To my misfortune this belief has become so ingrained in me that I feel terribly depressed and agitated when these beliefs are invalidated. The cause of my current 'discomfort' is the apparent lack of knowledge and interest I find in the people around me. I do not refer to the ability to produce a decent program in code or analyzing an algorithm or anything complex in academics, but to the basic abilities of logic and reason 'one' would attribute to an engineer.

I refer to the knowledge of our being, our world and our surroundings. Facts, figures and trivia we would pick up in the fifth grade or so. Where is Brazil? Why are houses in cold countries made of wood? What is the country Hitler was from? The no brainers, the rapid fire questions in an ill prepared quiz at junior school. Apparently, these are no brainers only for us. I was shocked there are my dear friends who didn't know their facts right.

Whats amiss where? Are they illiterates , certainly not. Are they not smart, not if you go by their resumes. Then what went wrong here. It seems to me that there is a large gap in our education system, ever widening. There seems to be no reward and merit for knowledge gleaned not from the latest syllabus books. All this when, whatever knowledge (which I sincerely feel is huge) the secondary and junior school syllabus in India provides is more than sufficient to establish a basic knowledge of the world. Where did the amnesia or disinterest settle in from?

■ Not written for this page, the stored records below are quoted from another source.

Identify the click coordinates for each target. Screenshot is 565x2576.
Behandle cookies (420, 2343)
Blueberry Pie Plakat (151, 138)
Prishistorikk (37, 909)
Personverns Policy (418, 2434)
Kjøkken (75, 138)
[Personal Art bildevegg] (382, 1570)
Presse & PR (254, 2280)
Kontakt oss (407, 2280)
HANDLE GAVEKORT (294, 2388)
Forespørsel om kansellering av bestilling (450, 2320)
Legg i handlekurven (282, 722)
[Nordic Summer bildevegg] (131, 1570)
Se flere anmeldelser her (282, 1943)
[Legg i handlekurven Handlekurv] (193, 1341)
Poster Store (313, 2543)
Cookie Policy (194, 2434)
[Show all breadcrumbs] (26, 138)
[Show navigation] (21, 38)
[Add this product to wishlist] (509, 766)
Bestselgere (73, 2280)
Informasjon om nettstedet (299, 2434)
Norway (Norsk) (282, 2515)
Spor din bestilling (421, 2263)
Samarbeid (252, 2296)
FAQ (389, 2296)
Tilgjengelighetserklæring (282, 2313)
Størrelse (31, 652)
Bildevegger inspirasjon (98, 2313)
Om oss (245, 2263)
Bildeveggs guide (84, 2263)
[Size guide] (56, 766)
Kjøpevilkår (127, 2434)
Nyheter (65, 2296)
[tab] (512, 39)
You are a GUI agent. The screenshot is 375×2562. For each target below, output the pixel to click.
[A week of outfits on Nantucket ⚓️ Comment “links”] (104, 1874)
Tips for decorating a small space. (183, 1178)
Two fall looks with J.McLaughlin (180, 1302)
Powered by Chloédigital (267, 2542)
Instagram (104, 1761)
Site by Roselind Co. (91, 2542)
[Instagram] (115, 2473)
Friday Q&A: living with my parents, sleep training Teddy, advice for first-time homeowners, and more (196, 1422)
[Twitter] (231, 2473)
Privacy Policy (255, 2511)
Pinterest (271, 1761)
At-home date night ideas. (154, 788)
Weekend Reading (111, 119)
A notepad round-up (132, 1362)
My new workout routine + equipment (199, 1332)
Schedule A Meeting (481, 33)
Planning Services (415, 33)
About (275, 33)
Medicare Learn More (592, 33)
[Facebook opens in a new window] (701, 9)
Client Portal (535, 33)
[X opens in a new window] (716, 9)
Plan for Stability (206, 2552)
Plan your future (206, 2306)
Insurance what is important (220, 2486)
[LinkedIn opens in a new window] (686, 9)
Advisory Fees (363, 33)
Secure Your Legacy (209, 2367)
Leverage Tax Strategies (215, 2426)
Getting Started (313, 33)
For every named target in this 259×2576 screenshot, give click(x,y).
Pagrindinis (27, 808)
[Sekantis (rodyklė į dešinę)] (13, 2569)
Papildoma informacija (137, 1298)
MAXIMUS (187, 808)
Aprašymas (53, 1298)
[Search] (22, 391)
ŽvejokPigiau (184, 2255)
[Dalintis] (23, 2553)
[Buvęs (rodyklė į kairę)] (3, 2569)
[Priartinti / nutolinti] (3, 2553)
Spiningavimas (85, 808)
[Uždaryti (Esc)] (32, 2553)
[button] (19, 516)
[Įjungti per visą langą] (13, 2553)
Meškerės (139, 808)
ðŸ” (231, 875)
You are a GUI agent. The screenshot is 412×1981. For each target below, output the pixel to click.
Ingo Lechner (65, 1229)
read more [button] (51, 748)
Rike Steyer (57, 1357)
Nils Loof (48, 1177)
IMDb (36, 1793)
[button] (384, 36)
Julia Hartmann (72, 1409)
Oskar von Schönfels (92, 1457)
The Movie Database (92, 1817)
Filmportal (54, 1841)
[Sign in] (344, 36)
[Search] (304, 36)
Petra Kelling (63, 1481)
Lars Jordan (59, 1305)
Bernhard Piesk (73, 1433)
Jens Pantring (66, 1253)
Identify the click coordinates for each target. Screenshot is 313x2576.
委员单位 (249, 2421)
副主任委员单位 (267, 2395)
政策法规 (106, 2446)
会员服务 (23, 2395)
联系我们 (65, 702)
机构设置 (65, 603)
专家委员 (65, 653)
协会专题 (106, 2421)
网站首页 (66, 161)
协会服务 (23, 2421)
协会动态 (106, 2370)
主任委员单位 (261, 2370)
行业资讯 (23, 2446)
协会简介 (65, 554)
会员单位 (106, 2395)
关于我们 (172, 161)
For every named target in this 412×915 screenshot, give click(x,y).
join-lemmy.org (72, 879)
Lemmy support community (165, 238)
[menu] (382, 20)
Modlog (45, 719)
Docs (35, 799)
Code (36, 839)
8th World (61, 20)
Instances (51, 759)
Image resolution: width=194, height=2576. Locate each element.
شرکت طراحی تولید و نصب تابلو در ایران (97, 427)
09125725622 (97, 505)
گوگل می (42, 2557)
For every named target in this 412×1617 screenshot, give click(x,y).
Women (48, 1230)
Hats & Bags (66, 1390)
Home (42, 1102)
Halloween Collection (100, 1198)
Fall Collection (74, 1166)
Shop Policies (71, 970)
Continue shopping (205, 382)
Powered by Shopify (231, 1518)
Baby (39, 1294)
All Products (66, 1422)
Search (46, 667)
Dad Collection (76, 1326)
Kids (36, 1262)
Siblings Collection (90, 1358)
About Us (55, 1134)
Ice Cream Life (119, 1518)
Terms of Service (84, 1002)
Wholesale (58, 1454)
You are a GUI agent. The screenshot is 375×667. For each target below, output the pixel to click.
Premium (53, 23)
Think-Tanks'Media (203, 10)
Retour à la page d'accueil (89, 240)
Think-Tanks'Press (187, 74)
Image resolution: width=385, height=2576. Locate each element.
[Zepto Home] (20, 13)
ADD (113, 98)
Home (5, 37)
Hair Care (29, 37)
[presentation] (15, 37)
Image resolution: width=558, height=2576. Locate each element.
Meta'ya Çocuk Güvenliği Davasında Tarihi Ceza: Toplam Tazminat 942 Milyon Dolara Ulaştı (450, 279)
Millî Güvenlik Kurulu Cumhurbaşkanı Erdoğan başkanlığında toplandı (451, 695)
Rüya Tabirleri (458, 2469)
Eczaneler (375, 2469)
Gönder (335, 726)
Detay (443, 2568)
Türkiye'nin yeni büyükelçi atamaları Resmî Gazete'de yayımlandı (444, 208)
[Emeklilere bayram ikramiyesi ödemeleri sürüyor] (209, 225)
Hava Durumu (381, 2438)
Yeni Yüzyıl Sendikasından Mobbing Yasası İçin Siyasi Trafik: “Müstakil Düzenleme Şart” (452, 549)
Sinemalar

Was there a disinterest from the very beginning just because showing interest, curiosity for learning would not fetch anything tangible or socially appreciable? Was there never a desire to explore and learn more? Much saddening was there no one friends or family who ever talked about these things? Random discussions on objects, events, personalities....no one to indulge in those?

Perhaps there are a billion other questions I could jot down, all of which true to an extent. Parents, family and friends are the greatest source of knowledge and wisdom. One spends most of their childhood around them, a stage when lots to be learnt. If things are not inculcated, interests are not piqued and encouragement is not given to the various faculties of the human mind, what good is a world class professional degree?

If one conversation with a stranger outside your field of interest cannot last beyond a minute you have lost the essence of life. You are a subject matter expert not a generalist and for me, failed the test of life. Awareness of the self and of most things in this world is important. If not the knowledge only awareness if sufficient to instill a desire to know more at a later convenient date.

Ignorance is definitely not bliss. What are we leading into? A society of extremely polarized minds - whose awareness and curiosity is strictly restricted to the demands to activities leading to material gains. Sad, really sad.

I feel tired and sapped out to even wage this war against ignorance. Giving all my effort to erase it. perhaps I should find my cocoon, my comfort zone around the people I know. But now I am victim of my own principle, my awareness of what lies outside the comfort zone, will discomfort me and horrify me.